А вот «счастливая личность» — сочетание не только возможное, но и активно используемое как в идеологическом дискурсе о счастливой советской личности, так и в сегодняшнем поп-психологическом, масс-терапевтическом постсоветском дискурсе. Интересно, что «несчастная личность» как понятие не работает; возможно, это указывает на то, что полное несчастье говорит об отсутствии личности. Однако это причудливое сочетание я нахожу в стихотворчестве Елены Макеевой, психотерапевта, которая предлагает своим читателям на популярном портале Стихи. ру новый способ самолечения — «стихотерапию»:
Личность несчастная, личность незрелая, В панцире «эго» томишься. Прежде себе счастья б в жизни хотела бы, Жертвовать ты не стремишься. Лень, и апатия, и раздражение, Сон непомерный и скука.

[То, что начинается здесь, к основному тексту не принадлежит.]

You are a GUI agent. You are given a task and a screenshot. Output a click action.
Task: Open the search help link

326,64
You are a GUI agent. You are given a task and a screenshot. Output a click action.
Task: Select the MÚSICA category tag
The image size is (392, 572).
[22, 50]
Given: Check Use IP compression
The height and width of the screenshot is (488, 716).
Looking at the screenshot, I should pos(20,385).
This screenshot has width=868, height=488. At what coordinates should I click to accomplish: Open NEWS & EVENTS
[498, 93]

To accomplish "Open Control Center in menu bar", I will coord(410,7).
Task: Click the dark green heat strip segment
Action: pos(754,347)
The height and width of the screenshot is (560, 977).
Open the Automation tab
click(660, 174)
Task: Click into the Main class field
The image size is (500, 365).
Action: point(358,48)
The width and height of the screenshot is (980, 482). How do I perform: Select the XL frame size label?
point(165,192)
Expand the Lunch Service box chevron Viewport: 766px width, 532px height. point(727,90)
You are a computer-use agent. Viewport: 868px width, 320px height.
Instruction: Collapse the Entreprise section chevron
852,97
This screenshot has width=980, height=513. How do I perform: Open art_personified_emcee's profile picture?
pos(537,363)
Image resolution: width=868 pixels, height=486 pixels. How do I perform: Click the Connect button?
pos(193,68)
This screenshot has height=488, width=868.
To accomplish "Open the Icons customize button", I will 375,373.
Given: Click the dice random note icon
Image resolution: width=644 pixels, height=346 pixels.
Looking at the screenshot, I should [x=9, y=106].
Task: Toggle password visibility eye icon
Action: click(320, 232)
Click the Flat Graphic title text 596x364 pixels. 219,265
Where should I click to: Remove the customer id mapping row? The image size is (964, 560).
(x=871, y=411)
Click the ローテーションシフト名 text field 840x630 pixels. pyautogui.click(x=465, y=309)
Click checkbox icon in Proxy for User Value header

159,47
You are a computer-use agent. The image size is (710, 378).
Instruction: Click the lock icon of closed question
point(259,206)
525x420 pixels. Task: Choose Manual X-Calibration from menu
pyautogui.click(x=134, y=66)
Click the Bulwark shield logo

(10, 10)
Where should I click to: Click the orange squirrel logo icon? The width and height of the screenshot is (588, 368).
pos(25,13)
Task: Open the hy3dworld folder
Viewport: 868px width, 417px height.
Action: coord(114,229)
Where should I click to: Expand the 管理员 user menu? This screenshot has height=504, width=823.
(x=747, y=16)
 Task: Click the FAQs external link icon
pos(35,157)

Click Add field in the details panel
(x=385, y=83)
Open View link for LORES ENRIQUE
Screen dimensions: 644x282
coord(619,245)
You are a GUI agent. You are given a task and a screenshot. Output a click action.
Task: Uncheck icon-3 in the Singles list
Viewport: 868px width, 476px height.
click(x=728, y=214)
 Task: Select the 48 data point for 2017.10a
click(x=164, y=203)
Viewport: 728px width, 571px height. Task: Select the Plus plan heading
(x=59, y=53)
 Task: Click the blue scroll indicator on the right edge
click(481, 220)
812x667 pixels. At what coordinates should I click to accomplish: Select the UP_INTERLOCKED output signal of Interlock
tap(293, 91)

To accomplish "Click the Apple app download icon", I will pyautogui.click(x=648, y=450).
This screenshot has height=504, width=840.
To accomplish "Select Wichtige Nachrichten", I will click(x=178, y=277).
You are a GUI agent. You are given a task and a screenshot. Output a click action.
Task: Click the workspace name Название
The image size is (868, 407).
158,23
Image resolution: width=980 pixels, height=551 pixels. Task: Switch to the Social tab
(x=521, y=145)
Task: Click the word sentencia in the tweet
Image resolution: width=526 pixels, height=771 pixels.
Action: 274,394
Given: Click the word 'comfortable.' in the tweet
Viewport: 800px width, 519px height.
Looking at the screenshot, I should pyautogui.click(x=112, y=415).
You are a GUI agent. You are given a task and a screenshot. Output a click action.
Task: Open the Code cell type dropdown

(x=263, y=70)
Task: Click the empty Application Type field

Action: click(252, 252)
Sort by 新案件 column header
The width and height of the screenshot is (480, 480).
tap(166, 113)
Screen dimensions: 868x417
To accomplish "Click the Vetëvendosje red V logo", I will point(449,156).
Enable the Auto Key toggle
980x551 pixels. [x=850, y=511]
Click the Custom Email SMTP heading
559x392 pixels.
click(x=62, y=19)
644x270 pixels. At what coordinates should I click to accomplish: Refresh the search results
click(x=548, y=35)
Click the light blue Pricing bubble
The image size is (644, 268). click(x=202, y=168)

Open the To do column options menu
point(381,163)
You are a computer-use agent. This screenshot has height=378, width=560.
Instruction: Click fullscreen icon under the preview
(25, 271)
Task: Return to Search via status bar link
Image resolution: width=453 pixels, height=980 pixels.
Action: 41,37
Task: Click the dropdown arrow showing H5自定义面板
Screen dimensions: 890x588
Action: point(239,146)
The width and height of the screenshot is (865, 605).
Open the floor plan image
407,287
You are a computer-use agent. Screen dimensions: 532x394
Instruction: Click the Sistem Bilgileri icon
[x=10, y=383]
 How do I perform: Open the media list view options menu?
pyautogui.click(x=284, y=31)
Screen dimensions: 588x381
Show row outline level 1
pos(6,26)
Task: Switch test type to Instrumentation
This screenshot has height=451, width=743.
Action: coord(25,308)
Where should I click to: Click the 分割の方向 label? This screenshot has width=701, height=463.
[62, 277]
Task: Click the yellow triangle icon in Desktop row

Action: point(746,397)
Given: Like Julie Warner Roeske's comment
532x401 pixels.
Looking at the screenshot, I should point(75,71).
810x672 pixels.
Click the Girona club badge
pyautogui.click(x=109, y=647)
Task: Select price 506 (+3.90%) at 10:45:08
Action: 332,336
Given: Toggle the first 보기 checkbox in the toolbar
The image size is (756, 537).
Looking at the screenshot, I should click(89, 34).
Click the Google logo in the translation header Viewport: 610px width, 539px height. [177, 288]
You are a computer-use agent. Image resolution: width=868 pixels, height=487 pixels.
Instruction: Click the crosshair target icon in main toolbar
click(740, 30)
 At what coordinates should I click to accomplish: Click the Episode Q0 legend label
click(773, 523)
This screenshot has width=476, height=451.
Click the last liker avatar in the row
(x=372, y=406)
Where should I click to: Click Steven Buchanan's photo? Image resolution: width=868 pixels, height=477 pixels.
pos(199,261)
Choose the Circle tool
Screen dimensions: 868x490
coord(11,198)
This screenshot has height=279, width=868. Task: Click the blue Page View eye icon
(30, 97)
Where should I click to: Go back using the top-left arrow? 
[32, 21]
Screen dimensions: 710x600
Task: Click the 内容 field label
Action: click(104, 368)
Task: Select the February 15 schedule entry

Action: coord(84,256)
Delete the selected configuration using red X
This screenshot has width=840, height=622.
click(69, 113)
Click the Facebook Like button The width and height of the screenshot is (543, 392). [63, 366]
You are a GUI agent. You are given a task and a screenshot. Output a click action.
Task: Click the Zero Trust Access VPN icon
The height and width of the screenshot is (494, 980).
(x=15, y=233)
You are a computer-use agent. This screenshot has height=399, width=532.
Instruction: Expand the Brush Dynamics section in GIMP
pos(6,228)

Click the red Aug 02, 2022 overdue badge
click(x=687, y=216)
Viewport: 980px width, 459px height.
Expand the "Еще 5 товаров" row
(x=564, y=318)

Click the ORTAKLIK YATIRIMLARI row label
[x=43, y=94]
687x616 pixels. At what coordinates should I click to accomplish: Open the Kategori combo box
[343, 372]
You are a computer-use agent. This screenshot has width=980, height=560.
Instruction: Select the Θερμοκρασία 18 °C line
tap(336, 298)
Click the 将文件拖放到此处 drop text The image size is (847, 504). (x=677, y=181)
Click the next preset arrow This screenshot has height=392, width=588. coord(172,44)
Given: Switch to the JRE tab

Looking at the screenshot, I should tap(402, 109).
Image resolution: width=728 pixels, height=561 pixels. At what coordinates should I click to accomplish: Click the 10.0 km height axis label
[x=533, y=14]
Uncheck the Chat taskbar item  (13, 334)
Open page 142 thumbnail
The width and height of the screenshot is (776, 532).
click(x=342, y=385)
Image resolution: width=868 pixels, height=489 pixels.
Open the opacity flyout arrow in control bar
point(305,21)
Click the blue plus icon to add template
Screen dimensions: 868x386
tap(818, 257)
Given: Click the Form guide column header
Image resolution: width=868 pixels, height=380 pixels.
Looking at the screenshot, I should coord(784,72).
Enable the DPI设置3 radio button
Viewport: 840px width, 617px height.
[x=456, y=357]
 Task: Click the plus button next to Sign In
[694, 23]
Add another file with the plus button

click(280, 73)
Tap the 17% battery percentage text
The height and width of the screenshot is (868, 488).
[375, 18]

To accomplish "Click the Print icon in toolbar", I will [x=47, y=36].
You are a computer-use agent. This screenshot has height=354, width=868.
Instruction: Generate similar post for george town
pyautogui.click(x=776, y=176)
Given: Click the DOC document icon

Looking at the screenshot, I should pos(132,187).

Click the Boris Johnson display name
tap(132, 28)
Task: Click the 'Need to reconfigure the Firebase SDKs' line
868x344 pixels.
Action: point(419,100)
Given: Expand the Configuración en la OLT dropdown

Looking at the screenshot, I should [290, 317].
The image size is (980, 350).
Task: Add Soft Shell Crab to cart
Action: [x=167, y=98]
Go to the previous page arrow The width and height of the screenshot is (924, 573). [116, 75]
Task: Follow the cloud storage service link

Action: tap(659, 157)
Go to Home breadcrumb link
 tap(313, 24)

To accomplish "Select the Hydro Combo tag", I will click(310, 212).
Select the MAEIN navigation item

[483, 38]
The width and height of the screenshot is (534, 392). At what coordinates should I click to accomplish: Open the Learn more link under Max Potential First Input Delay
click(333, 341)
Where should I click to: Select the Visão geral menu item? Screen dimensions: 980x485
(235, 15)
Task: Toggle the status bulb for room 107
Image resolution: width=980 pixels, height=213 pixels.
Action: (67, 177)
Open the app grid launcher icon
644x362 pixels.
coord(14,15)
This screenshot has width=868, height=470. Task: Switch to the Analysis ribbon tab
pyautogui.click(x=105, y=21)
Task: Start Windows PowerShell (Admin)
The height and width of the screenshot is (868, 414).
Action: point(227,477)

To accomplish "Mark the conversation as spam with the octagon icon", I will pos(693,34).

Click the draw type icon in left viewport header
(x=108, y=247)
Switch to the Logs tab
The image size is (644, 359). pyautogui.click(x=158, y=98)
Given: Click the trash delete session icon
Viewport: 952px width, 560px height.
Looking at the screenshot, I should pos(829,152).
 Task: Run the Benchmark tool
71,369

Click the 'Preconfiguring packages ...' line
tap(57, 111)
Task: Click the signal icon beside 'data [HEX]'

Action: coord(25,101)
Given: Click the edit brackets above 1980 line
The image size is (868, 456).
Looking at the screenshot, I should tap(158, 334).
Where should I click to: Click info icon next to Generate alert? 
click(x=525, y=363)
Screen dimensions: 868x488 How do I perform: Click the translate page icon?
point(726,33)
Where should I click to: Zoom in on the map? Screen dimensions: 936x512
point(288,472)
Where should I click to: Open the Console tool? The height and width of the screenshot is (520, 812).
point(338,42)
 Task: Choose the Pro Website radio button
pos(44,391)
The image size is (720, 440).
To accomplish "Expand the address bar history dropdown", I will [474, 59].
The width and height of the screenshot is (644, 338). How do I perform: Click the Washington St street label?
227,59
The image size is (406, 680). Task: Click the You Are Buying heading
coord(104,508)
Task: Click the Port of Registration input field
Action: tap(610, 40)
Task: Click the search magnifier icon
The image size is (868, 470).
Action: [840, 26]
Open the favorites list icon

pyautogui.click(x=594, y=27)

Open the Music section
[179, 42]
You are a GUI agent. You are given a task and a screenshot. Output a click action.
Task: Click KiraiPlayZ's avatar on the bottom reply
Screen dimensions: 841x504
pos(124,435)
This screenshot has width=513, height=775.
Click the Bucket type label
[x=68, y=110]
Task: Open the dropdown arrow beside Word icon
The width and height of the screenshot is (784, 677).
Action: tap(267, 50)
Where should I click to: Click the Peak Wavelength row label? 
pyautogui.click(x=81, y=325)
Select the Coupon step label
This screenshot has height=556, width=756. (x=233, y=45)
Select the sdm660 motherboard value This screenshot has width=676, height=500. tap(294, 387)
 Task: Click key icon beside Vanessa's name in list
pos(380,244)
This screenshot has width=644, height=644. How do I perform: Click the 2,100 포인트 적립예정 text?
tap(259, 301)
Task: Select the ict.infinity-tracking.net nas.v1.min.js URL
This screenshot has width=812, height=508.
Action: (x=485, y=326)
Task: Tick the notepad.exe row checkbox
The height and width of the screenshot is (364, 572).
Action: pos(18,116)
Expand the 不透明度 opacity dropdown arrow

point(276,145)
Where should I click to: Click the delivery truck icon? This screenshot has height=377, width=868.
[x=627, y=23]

Ищешь спасения ты в развлечении, Тяжки похмелия муки.«Стихотерапевт» Макеева предлагает нам фрейдистское понимание «личности» как аутентичного Self, которое стремится к счастью и заковано рамками и нормами общества, трансформированными во внутреннего стража порядка. Эта современная интерпретация уже указывает на постсоветское смещение и частичную дискредитацию смыслов ключевых понятий российско-советской «самости» — личность, сознание и душа.
Постсоветская судьба понятий сознания, личности и души такова: по разным причинам и разными темпами они вымещаются из академического и интеллектуального дискурса. «Сознание» отталкивается, будучи маркированным марксистско-ленинским дискурсом и партийной практикой. «Личность», как кажется, находит место в нише популярной психологии, в литературе самопомощи по построению карьеры, семьи и т. п. Ну а «душа» перемещается в религиозный православный дискурс, с одной стороны, и в националистический русский дискурс — с другой. На этом сдвиге и в этом зазоре обживается новосозданное понятие «идентичность»; оно проникает во все области интеллектуального и публичного дискурса и становится доминантной формой артикуляции «чего-то» — именно «чего-то», так как что это понятие артикулирует, остается крайне размытым, и интерпретативное прочтение использования этого понятия вскрывает каждый раз иной объект, который оно покрывает. Именно покрывает — больше, чем называет и объясняет (Lerner 2006).
Такое перераспределение понятий связано с общим постсоветским дискурсивным сдвигом в авторитетах социального знания. Этот сдвиг и ведет к некоему вакууму, дефициту символических языков описания (к тому, что Сергей Ушакин называет «афазией»: Oushakine 2000) и дискурсивных средств артикуляции социального опыта. Он сопряжен с изменением в месте и роли литературного дискурса, с одной стороны, и идеологического — с другой стороны, как регистров артикуляции понятий индивидуума. На смену им приходят глобализированный дискурс социальных наук [299] и дискурс массовой американской культуры, основанный на поп-психологии и религиозности в ее современном (New Age) преломлении. Их дискурсивные формы, интерпретативные практики и институциональные рамки становятся важнейшей ареной артикуляции новой русской и постсоветской коллективной и личной идентичности, формирования национального и глобализированного социального знания [300] .
299
В своей работе я называю такой перевод «социологизацией русскости» (Lerner 2007).
300
См. анализ интерпретации прошлого через новые медиажанры (Ousha-kine 2007).
Таким образом, современные дискурсивные отношения, которые я хочу очертить, не следуют популярной модели российской культуры, согласно которой в России «чего ни хватишься, ничего нет», т. е. не предполагают вакуума, куда внедряются новые понятия. Я говорю о смысловом сдвиге, или смещении, понятий. И на этом сдвиге происходит освоение дискурсивных форм терапевтической культуры, ее сценариев эмоционального благополучия, рецептов достижения счастья, ее диагностики здоровой любви, происходит переосмысление возможности «счастья в любви».